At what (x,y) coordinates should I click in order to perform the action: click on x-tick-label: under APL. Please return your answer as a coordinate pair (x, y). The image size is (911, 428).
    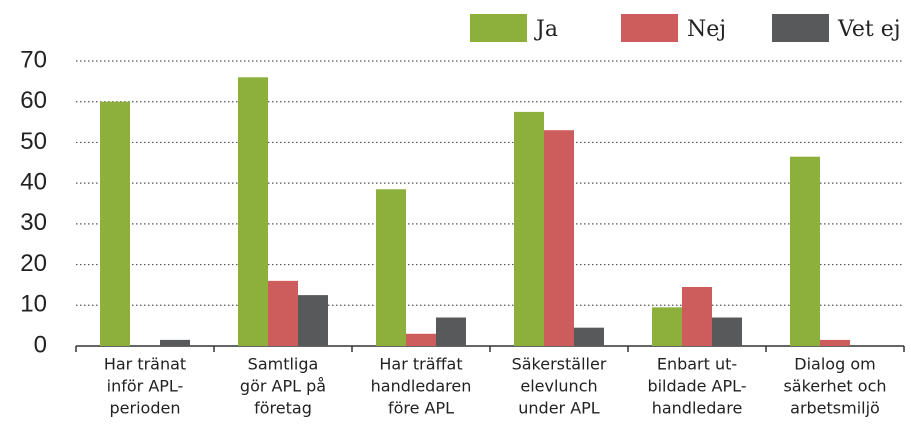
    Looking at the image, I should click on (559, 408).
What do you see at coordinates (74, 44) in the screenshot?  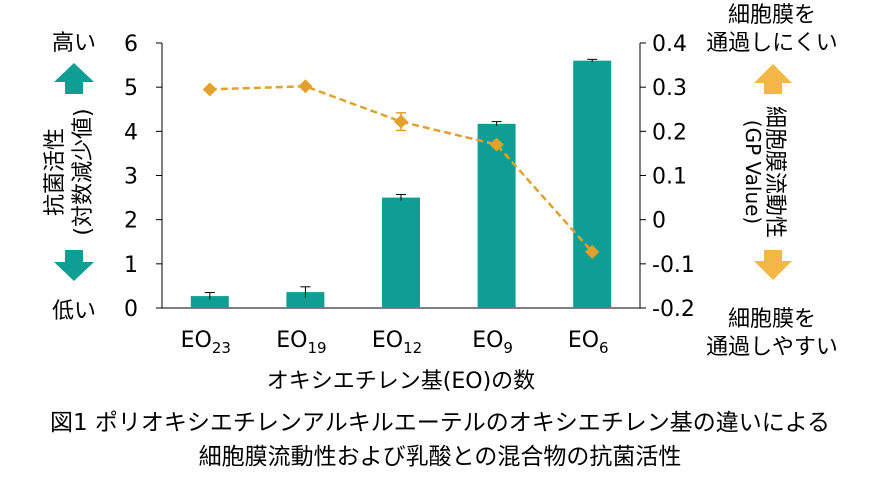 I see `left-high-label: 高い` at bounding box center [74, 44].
---
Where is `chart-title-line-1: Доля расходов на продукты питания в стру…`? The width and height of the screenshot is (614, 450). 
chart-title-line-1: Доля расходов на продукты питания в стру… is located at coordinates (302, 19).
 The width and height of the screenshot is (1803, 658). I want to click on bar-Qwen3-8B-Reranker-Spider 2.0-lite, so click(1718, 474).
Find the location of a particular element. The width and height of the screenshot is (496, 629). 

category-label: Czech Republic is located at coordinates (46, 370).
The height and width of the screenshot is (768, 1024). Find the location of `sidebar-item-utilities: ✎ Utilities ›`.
==
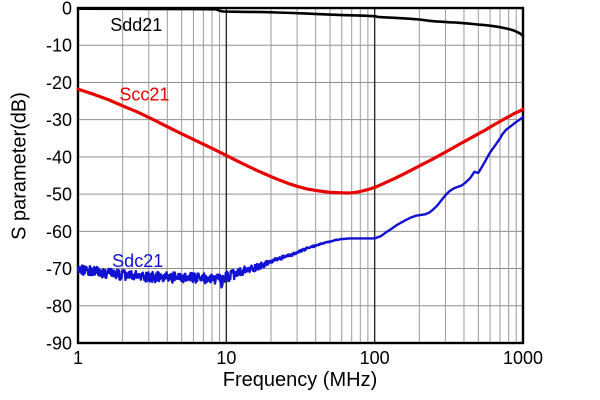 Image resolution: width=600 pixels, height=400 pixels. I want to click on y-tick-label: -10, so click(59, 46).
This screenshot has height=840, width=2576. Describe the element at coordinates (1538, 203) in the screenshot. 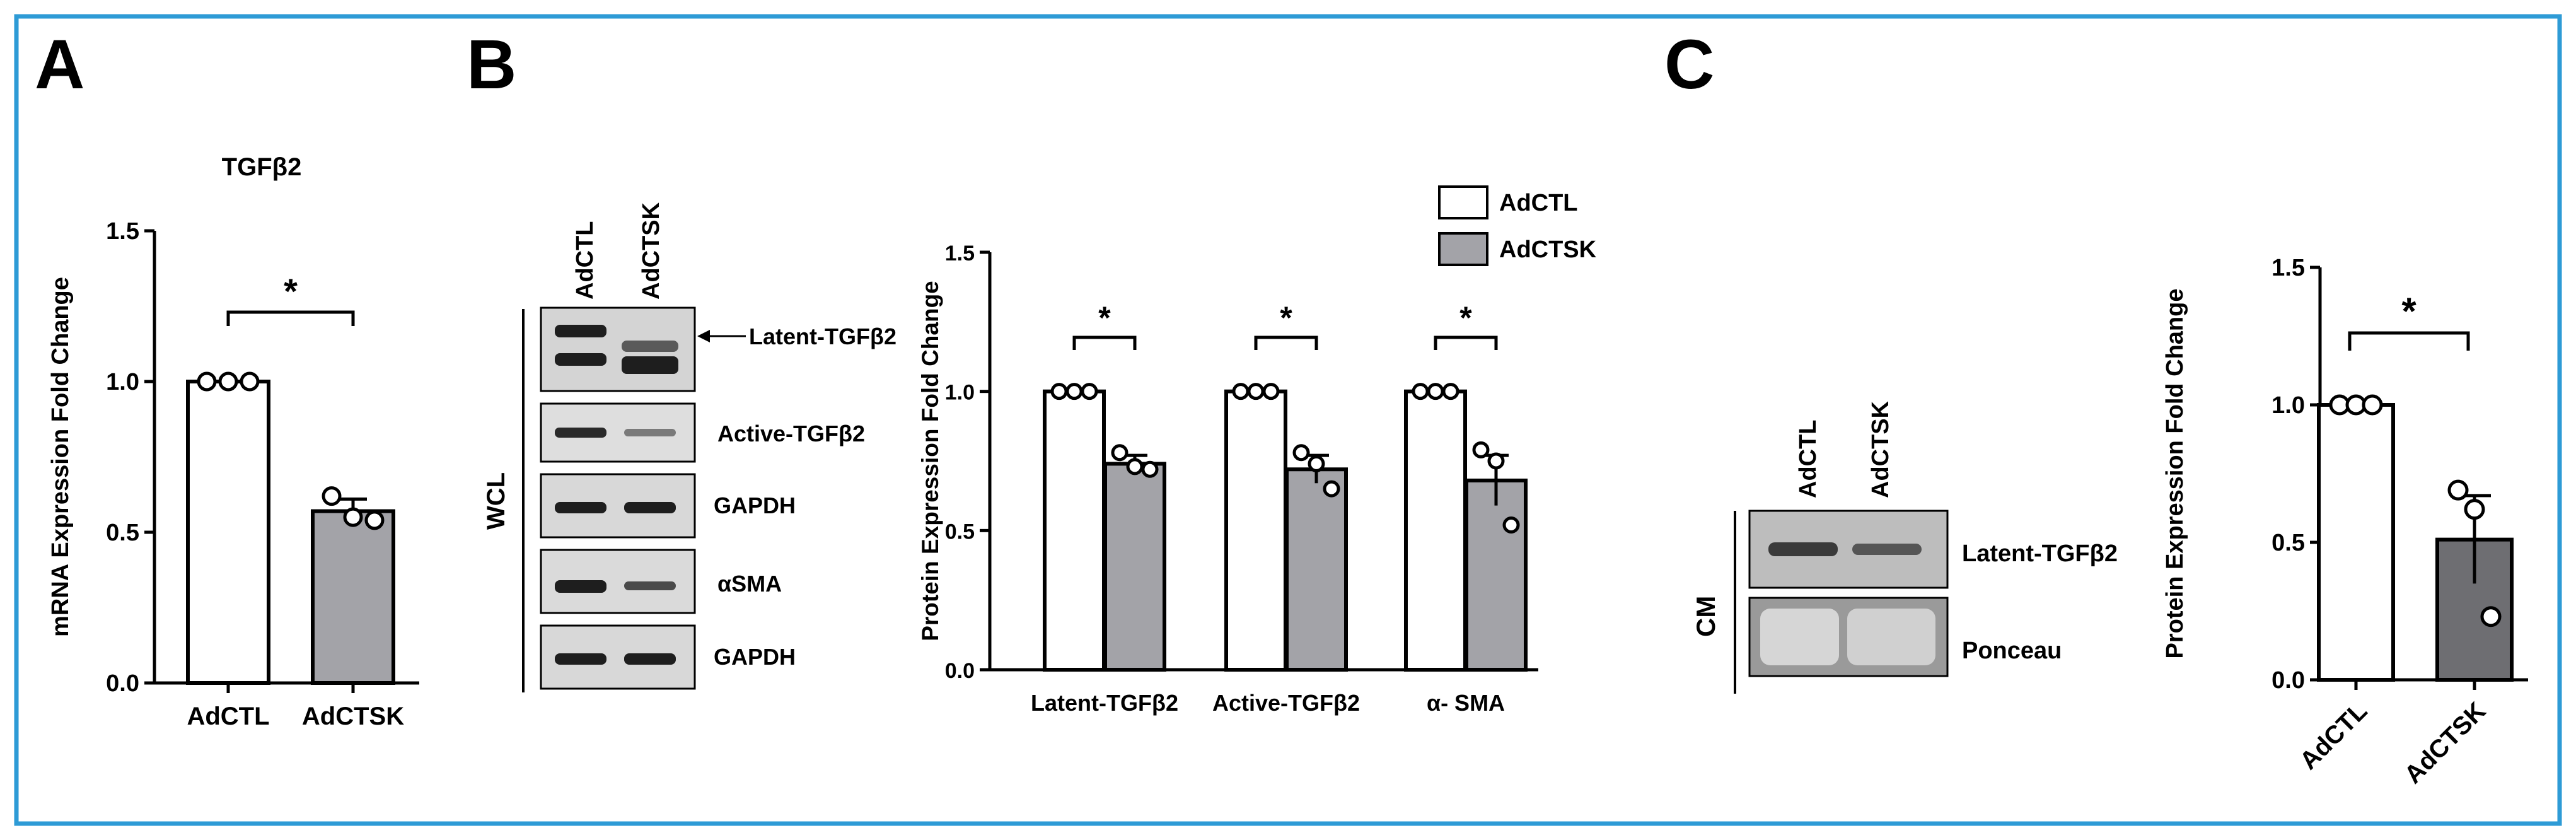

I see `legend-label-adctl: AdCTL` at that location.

Task directions :: Take the part that opens with the line containing "This screenshot has" and closes with the line containing "at that location.", and write those lines out again with "Describe" swapped for "Identify" and nothing else changed. Leave the pictures out.

Your response ::
This screenshot has height=840, width=2576. Identify the element at coordinates (1538, 203) in the screenshot. 

I see `legend-label-adctl: AdCTL` at that location.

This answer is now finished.